I am sharing an article I found about the DSM-5.  Why is it important?  Because this is the criteria that insurance companies and other institutions recognize as a way to diagnosis PTSD.  The page indicates their willingness to share.  If I misunderstood their web site, I’ll remove the article and leave only the link.  My concern is sometimes a link disappears and with it the information needed to understand changes in the DSM-5.

DSM-5 Changes to PTSD Diagnostic Criteria

Updated August 08, 2014.

Written or reviewed by a board-certified physician. See’s Medical Review Board.

In May, 2013, the American Psychiatric Association (APA) published the fifth edition of the Diagnostic and Statistical Manual of Mental Disorders (DSM-5). The DSM provides classifications for mental health conditions, using set criteria and common language. With this new edition, the APA both refined and expanded its delineation of post-traumatic stress disorder (PTSD) and its symptoms, a condition first appearing in the DSM in 1980.
Previously classified as an anxiety disorder, PTSD is now considered a “trauma and stressor-related disorder.” Disorders in this classification, such as PTSD, acute stress disorder (ASD), adjustment disorder (AD), reactive attachment disorder (RAD) and disinhibited social engagement disorder (DSED) all require exposure to a significant life stress as the cause of the condition. In the case of PTSD and ASD, the stressor must be traumatic. For PTSD, this traumatic exposure may come from one of four sources: direct exposure to trauma; witnessing trauma in person; learning a close friend or relative experienced trauma (indirect exposure); and repeated or extreme indirect exposure to aversive details of the event – usually in the course of professional duties. The DSM specifically cites as examples of the fourth source those professionals who are continuously exposed to details of child abuse (such as social workers) and first responders responsible for body-part collection. The DSM does not consider “indirect non-professional exposure through electronic media, television, movies or pictures” to be a source of trauma for PTSD.

Exposure to trauma is Criterion A for PTSD in the DSM.

Criterion B pertains to symptoms of intrusion, including recurrent memories regarding the event; traumatic nightmares; and dissociative flashbacks.
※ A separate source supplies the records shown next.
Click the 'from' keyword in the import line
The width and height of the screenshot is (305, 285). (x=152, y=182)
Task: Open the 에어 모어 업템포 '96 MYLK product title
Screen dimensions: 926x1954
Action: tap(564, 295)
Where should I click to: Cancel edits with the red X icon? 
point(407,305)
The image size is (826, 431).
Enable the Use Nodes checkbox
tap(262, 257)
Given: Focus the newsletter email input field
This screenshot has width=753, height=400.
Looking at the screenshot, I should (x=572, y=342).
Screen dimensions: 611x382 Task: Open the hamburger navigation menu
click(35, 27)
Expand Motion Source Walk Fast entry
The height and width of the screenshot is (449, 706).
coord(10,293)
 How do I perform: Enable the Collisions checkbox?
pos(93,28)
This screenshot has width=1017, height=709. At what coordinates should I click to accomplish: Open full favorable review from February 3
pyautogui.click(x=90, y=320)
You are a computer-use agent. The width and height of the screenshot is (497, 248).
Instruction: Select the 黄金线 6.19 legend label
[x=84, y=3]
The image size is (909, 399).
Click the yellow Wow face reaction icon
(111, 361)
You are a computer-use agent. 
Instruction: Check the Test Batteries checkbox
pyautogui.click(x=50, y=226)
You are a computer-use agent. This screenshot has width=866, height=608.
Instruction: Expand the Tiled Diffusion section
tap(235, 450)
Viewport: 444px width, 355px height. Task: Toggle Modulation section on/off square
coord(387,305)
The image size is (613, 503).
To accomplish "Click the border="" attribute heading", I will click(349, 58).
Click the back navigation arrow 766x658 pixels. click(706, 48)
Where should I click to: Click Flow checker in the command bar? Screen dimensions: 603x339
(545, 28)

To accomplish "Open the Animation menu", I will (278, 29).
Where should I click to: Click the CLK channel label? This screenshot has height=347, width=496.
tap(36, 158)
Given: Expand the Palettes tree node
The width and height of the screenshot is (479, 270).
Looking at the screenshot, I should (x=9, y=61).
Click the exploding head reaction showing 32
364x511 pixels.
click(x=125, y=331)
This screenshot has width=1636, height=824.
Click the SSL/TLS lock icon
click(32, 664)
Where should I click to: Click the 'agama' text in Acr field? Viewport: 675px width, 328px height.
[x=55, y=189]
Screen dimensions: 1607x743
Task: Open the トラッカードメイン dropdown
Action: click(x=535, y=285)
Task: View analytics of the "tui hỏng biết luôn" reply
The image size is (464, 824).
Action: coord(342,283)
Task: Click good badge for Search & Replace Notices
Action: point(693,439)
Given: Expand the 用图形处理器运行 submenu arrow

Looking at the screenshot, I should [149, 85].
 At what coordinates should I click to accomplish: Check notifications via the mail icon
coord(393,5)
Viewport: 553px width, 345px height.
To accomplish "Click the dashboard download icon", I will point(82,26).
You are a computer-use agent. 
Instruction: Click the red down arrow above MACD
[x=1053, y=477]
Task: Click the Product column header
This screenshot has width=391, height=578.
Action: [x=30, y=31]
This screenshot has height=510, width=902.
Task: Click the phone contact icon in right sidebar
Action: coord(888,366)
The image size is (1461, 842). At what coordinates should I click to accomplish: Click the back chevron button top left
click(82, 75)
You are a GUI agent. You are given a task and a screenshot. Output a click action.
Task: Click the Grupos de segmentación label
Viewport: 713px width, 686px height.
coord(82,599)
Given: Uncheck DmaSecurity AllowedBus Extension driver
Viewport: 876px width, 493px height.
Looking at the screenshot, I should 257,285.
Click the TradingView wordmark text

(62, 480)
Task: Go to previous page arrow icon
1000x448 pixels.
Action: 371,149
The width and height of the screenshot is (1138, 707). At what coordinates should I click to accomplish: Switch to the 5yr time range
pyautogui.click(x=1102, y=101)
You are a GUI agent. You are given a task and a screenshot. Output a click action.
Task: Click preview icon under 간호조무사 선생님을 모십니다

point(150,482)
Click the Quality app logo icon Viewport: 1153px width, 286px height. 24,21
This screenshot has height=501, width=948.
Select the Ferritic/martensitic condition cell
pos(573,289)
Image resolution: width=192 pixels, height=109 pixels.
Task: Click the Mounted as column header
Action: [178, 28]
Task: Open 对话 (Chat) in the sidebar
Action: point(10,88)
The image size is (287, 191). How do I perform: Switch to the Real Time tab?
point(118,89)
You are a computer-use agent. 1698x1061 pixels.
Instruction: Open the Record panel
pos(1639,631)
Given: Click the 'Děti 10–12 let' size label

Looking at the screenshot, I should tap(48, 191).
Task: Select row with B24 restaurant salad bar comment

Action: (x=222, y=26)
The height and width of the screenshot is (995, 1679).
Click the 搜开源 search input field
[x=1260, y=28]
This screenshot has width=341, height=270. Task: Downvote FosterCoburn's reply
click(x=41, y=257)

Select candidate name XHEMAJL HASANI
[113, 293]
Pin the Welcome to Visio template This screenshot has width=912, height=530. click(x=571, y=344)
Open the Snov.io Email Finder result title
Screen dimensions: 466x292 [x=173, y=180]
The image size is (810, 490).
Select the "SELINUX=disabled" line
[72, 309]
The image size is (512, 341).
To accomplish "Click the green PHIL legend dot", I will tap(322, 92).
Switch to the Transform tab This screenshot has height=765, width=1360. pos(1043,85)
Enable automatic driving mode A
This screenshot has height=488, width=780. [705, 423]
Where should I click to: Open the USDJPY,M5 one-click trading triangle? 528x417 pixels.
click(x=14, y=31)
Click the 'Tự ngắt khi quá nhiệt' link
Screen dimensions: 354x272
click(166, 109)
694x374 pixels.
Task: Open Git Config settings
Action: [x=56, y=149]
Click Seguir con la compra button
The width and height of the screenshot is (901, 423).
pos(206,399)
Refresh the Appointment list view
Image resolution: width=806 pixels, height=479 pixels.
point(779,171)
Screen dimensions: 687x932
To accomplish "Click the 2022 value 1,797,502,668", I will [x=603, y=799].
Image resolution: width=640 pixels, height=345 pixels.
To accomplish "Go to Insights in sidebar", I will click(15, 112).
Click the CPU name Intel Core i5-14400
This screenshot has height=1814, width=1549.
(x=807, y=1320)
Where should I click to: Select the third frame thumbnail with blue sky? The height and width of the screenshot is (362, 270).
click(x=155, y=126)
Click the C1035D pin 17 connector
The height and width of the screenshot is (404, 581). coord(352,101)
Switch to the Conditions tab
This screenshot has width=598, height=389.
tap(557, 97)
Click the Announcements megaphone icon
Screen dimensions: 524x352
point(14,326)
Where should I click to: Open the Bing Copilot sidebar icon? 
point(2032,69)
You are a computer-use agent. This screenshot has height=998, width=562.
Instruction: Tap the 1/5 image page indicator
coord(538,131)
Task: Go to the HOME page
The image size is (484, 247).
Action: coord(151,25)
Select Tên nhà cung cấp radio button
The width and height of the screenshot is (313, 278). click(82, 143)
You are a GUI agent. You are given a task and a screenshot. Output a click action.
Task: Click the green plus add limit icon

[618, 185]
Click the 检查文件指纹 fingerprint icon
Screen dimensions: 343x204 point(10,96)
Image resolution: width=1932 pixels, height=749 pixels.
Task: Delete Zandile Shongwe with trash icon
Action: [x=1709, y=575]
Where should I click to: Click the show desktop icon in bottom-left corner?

Criterion C focuses on avoidance of thoughts or feelings related to the trauma; or the avoidance of people, places, activities or objects that serve as external reminders.

Criterion D relates to negative alteration in cognition and mood. Symptoms include dissociative amnesia; persistent and distorted negative beliefs about oneself; negative trauma-related emotions such as fear, anger and shame; diminished interest in significant pre-traumatic activities; feelings of alienation; and the inability to experience positive emotion.

Criterion E centers on alterations in arousal and reactivity, and includes irritable behavior; hypervigilance; exaggerated startle responses; problems concentrating; self-destructive or reckless behavior; and difficulty sleeping.

In order to be diagnosed with PTSD, the symptoms listed in criteria B through E must persist for at least a month; they must cause significant distress or impairment; and they must not be due to medication, substance abuse or other illness. (Criteria F–H)

There are distinct criteria used to diagnose children age 6 and younger with PTSD; this form of PTSD is known as the preschool subtype. For example, in Criterion B the intrusion may instead present as repetitive play and the nightmares do not have to explicitly relate to the trauma. Their irritability may present as extreme temper tantrums. Children may also reenact the trauma through play. Conversely, they may become withdrawn and constriction of play may occur.

The PTSD diagnosis has been changed recognizing the developmental differences in how the disorder is expressed in different age groups. Therefore, the preschool diagnosis checklist also excludes certain symptoms that are not relevant to such young children, including dissociative amnesia and persistent self-blame. Generally, children this young do not display reckless behavior, which is frequently seen in adult sufferers of PTSD, nor do they experience thoughts of a foreshortened future due to their particular understanding of the concept of time itself.

Both children and adults both may be diagnosed with the dissociative subtype of PTSD, which is a new entry in the DSM-5. In addition to presenting with enough symptoms to receive a general diagnosis of PTSD, the patient also additionally displays depersonalization (being detached from oneself) and/or derealization (a distortion of reality or a sense of unreality) at levels significantly higher than the dissociation generally associated with PTSD flashbacks.

PTSD symptoms may be present immediately after the trauma, although the patient may not meet all the criteria initially. If the diagnosis is made more than six months after the original trauma, the diagnosis is considered to be “PTSD with delayed expression.”

PTSD effects nearly eight percent of Americans as some point in their life.


American Psychiatric Association. (2013). Highlights of Changes from DSM-IV-TR to DSM-5. Washington, DC: American Psychiatric Publishing.